Un perro ladra. Otros le responden, con ecos lejanos. Leonardo ha comenzado a juguetear con el pincel sobre mi pecho y mi abdomen, como si pintara líneas infinitas e invisibles. Yo le observo, otra vez posando para él, con una mirada tierna. Ahora Leonardo ya no es simplemente un genio, un amigo o un artista. Es MI artista. Y yo soy su mecenas. Me gusta como suena todo esto mientras termino de reflexionar y le invito de nuevo a que aparte su pincel unos instantes y se recree en otras cosas.

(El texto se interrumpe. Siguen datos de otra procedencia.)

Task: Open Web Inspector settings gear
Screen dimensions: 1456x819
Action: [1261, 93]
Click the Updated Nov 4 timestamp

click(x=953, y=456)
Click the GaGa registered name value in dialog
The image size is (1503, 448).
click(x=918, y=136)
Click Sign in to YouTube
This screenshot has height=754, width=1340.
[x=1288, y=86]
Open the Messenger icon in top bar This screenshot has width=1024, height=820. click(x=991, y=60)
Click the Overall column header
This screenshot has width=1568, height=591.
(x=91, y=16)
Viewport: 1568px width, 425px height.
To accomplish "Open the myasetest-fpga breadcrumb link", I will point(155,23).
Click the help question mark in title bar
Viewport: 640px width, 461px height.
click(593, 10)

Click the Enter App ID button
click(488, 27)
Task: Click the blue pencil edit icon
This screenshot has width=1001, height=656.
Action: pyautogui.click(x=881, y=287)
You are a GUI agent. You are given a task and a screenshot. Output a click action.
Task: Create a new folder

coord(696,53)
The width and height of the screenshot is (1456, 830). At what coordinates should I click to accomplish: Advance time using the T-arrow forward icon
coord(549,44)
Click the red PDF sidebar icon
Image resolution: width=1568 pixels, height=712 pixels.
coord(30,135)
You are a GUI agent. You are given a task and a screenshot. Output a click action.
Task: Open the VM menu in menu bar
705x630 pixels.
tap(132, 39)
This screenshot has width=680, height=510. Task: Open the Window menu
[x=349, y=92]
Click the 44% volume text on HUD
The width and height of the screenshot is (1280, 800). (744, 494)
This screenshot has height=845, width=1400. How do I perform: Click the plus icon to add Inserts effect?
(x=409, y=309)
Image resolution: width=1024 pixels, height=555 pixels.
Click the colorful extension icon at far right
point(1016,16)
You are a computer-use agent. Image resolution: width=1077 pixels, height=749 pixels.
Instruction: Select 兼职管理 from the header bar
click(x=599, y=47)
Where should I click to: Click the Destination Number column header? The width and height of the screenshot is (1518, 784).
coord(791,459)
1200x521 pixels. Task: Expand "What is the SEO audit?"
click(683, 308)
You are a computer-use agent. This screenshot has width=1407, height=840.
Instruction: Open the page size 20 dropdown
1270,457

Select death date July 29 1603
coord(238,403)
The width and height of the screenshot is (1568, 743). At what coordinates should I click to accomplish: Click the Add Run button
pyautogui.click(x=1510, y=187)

Cuando ya comienzo a vestirme para empezar un nuevo día por los tejados de Florencia, Leonardo tapa cuidadosamente el lienzo con un paño, recoge la sábana de seda del sofá y guarda sus útiles de pintura (los pinceles ya limpios) sobre la balda más cercana. Le observo como hace todos aquellos gestos de una forma mecánica, automatizada. No puedo evitar que se me escape una sonrisa. Es como si, aunque conociera a mi compañero desde hace ya un tiempo, fuera ahora cuando por fin le veo tal cual es. Cuando termina de recoger me mira inquisitivo, como si hubiera escuchado mi risa muda.
- ¿Qué vas a hacer con el cuadro una vez le termines? - pregunto. - ¿Lo expondrás? ¿Se lo regalarás a tu nuevo mecenas?
- ¡No! ¡Ni hablar! Esto pertenece a mi colección privada - responde de inmediato. - Para las noches de insomnio. Ya sabes... - me guiña un ojo, provocador. - Cuando el calor y los pensamientos también me impidan a mí dormir.